Para um bom ciumento, meia informação basta para que um monstro se erga dentro dele, destruindo muito mais o próprio ciumento do que a pessoa ciumada.

As mídias sócias que vieram para ampliar as nossas possibilidades acabaram sendo uma ferramenta utilizada para esse nefasto controle.

Qualquer relacionamento para crescer e evoluir tem fases boas ou ruins, mas que se trabalhadas e aproveitadas num aprendizado constante para o casal serão alguma coisa muito melhor do que brigas.

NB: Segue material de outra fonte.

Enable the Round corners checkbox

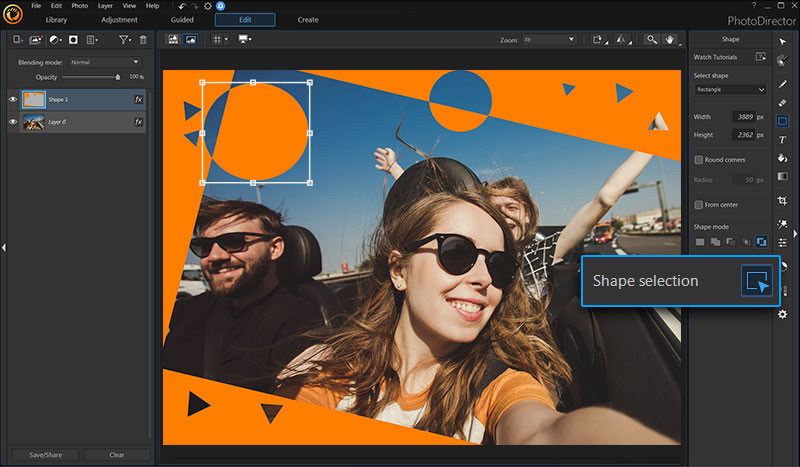[x=699, y=160]
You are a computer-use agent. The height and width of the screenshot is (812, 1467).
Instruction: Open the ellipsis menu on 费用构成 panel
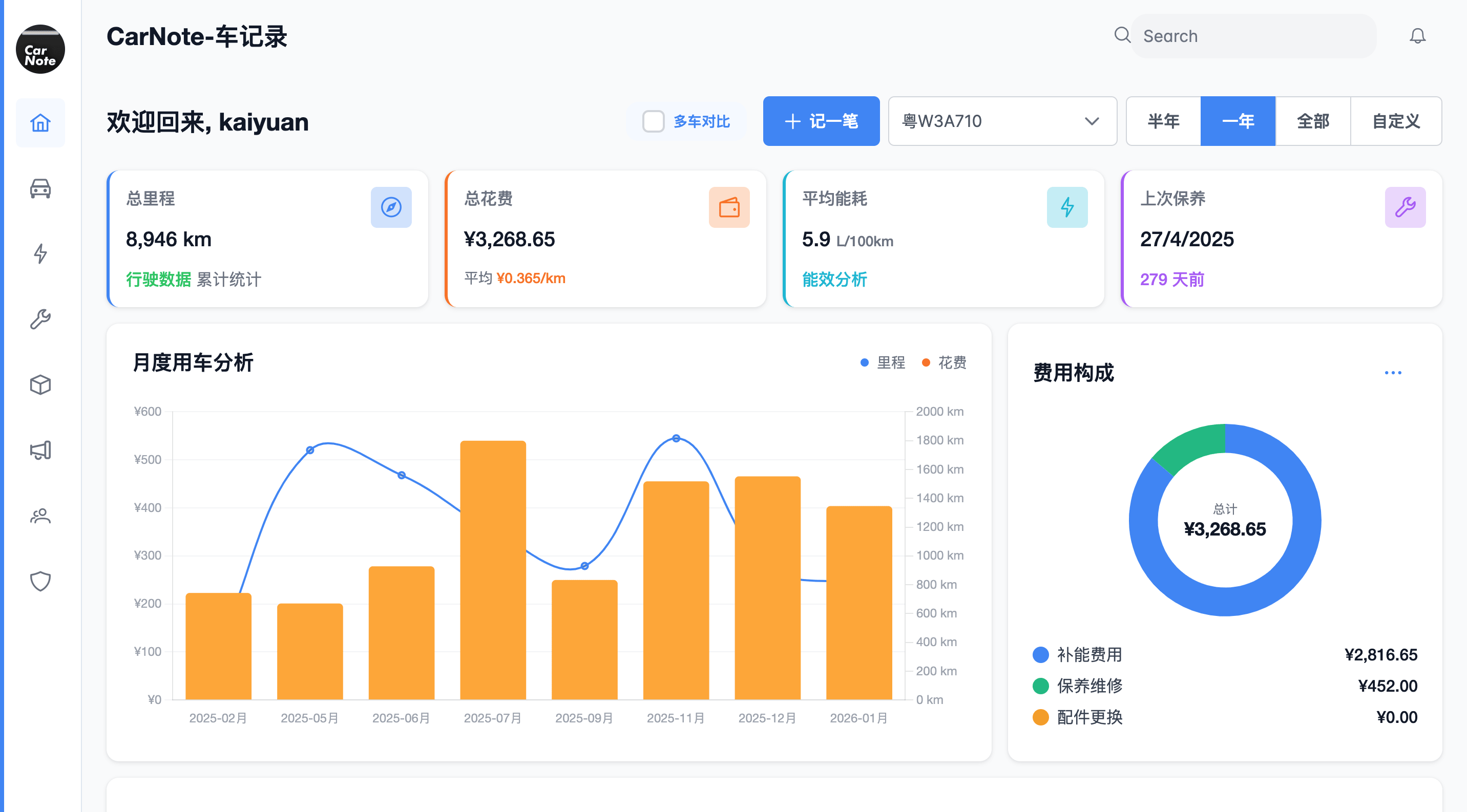[1394, 373]
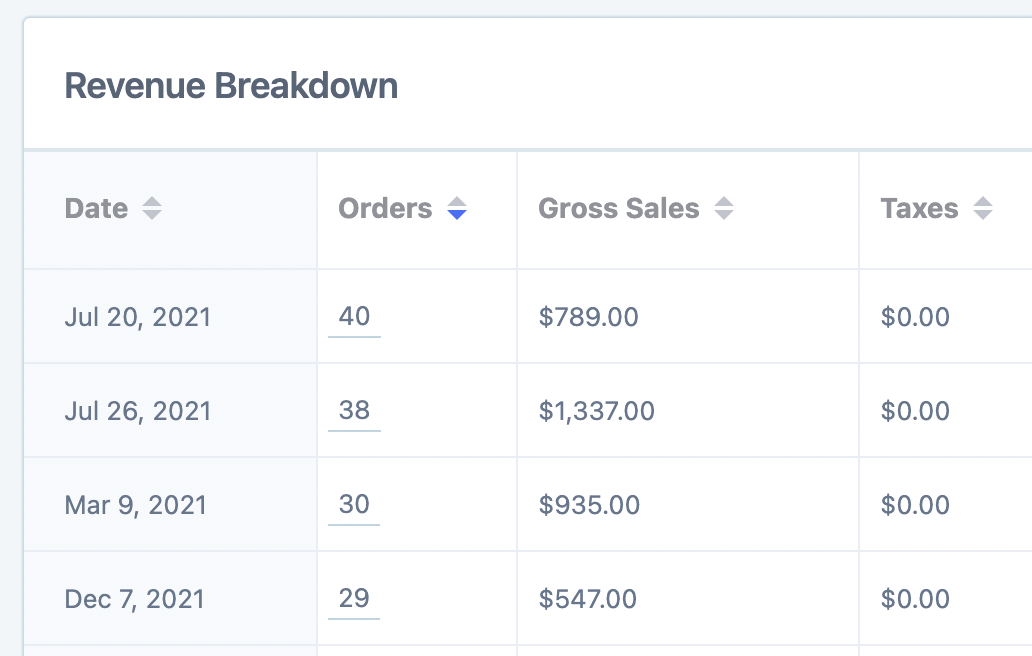Select the Jul 20, 2021 date cell

pos(137,316)
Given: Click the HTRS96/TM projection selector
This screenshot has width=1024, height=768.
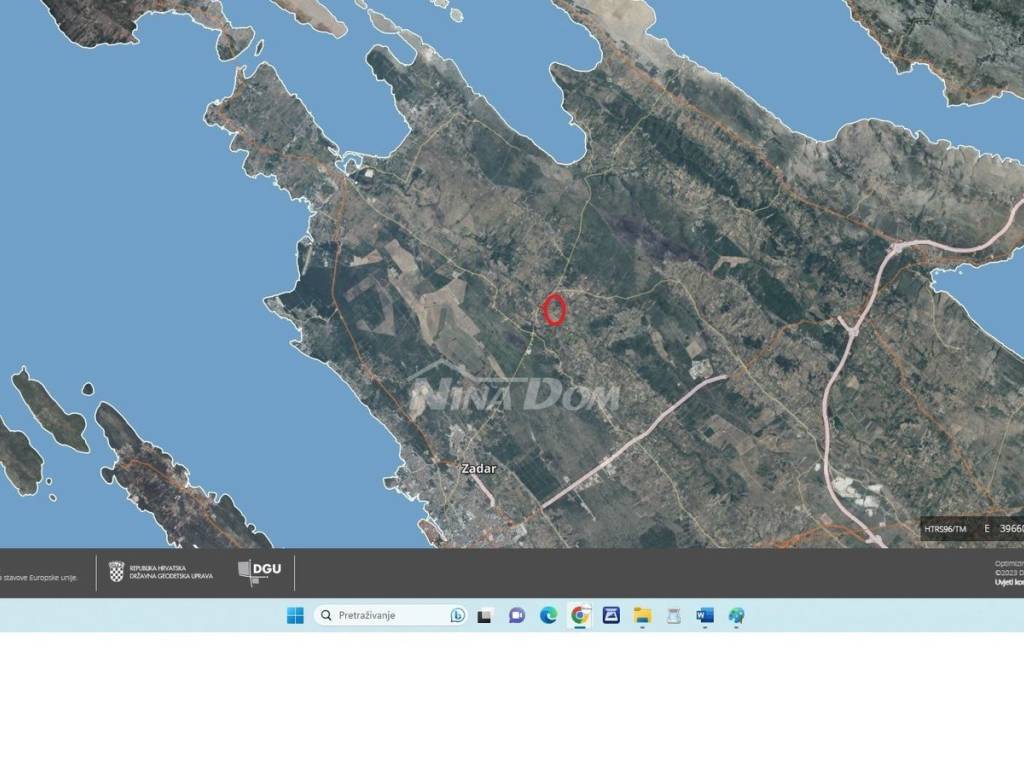Looking at the screenshot, I should coord(945,528).
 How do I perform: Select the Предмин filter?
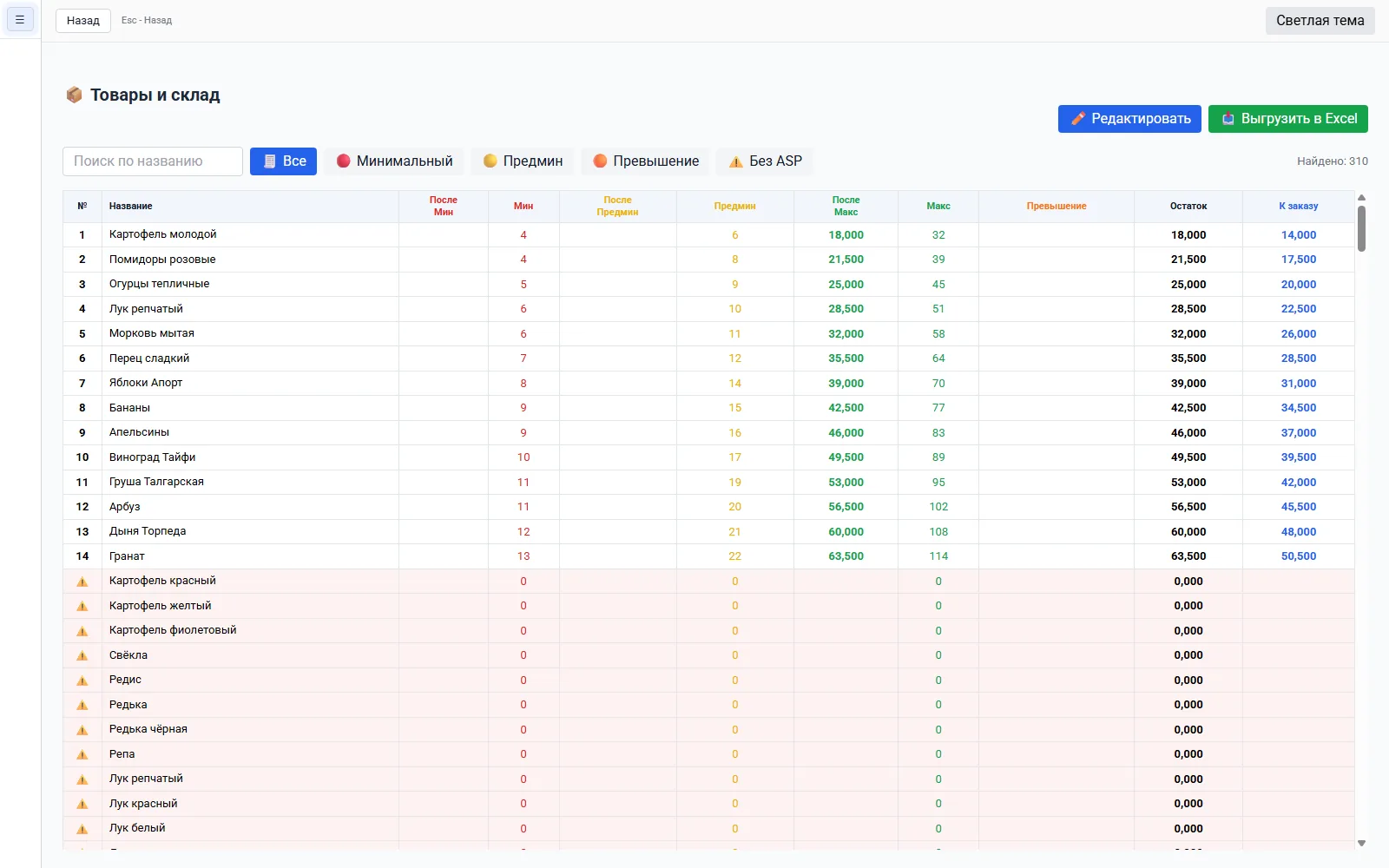pyautogui.click(x=523, y=161)
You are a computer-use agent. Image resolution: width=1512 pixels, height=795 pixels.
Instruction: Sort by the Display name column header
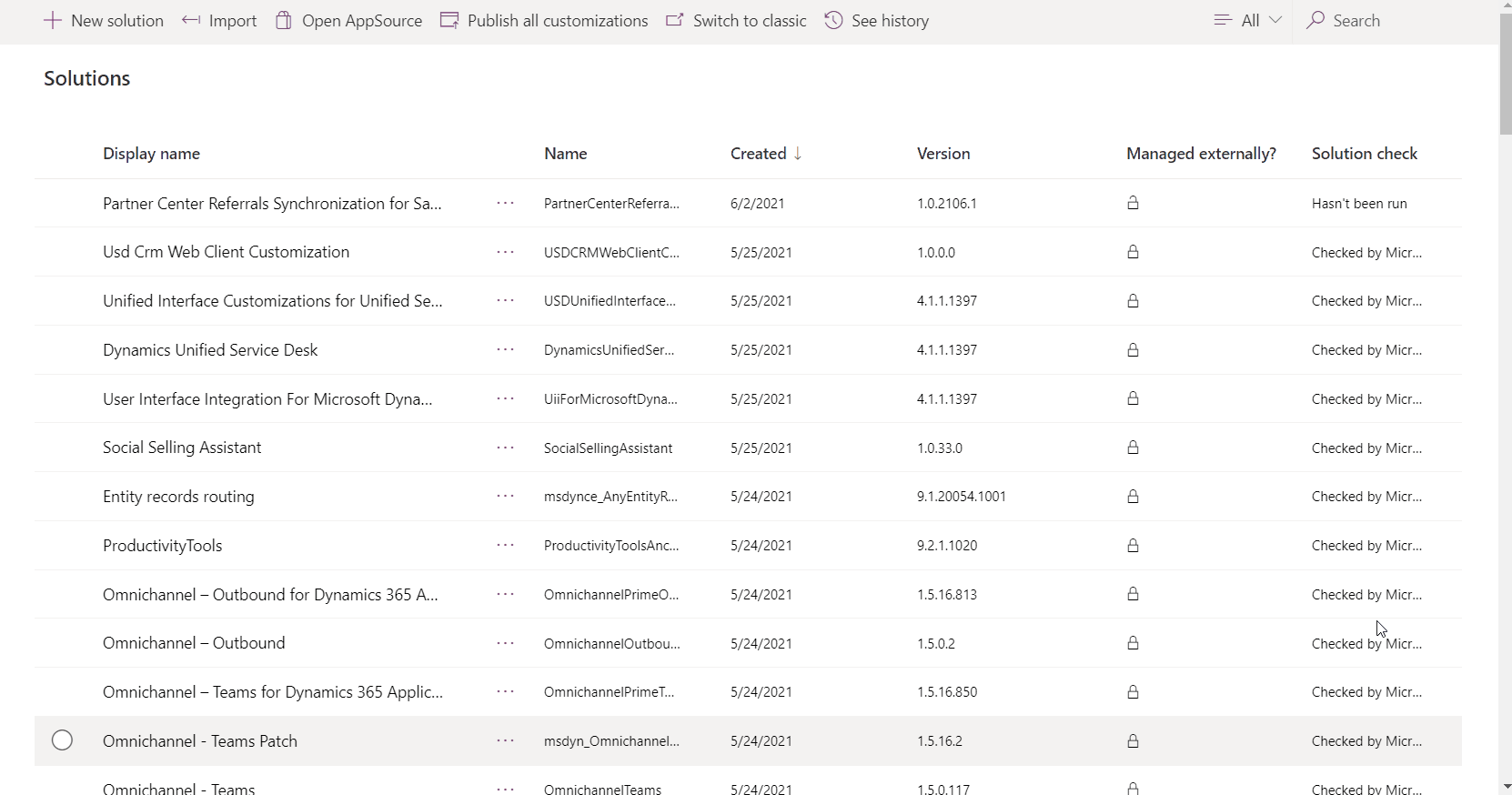click(x=151, y=154)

Um ponto que acho que seja fundamental num relacionamento é justamente que os pares respeitem a individualidade, os sonhos e as circunstâncias do outro.

Portanto, os conflitos são uma possibilidade e os desencontros são sempre possíveis de ocorrer, mas desde que sejam aproveitados para depurar e melhorar a relação são bem-vindos, levando em conta a necessidade de respeito entre ambos mesmo que haja divergência de conceitos e opiniões.

Manter a chama da curiosidade pelo mundo e pelas possibilidades pessoais do outro é uma forma de interesse que reflete positivamente na relação, pois estimula a admiração e a alegria pelas conquistas do par, reforçando a cada momento o interesse sobre si pelo outro, não idealizar o parceiro(a)achando que é uma pessoa especial e perfeita, e isso envolve alguns momentos de renúncia, humildade e tudo com carinho e desejo de construir.

Importante falar disso, pois temos uma grande dificuldade de enxergar e enfrentar os problemas quando se anunciam,empurra-se com a barriga até chegar num ponto em que ou se submete ou rompe drasticamente.

Portanto, não valorizar os desencontros, mas valorizando sinceramente o que cada um faz pela relação e deseja construir conjuntamente isso é olhando o outro com o desejo de aproximar, reconhecer os motivos que fizeram com que se aproximassem.

Considerado como prova de amor, valorizado enquanto sentimento, o ciúme é causa de muita dor e aborto de muitas relações.

O ciúme é sempre tirano e limitador.

O ciumento, geralmente, tem duas características básicas: incapacidade de ficar sozinho e baixa autoestima.

Quem não confia em seu potencial, teme ser trocado por outra pessoa o tempo todo. A insegurança faz ouvir o nome do outro em conversas, risadas e vê olhares de um cego para a pessoa com quem está ligado.

Para evitar esse sentimento, o ciumento se protege restringindo a liberdade do parceiro e tentando controlar suas atitudes.

Só quem acredita ser uma pessoa importante não se deixa levar pelo ciúme, pois sabe que não é descartável e não será dispensado ou trocado com facilidade.

E quem tem capacidade de viver bem, sem depender de uma relação amorosa para se sentir vivo é muito melhor.

Pode até sofrer no caso de uma separação, mas tem a certeza de que vai continuar vivendo sem desmoronar e com esperança de encontrar outro parceiro que o complete. Pense nisso.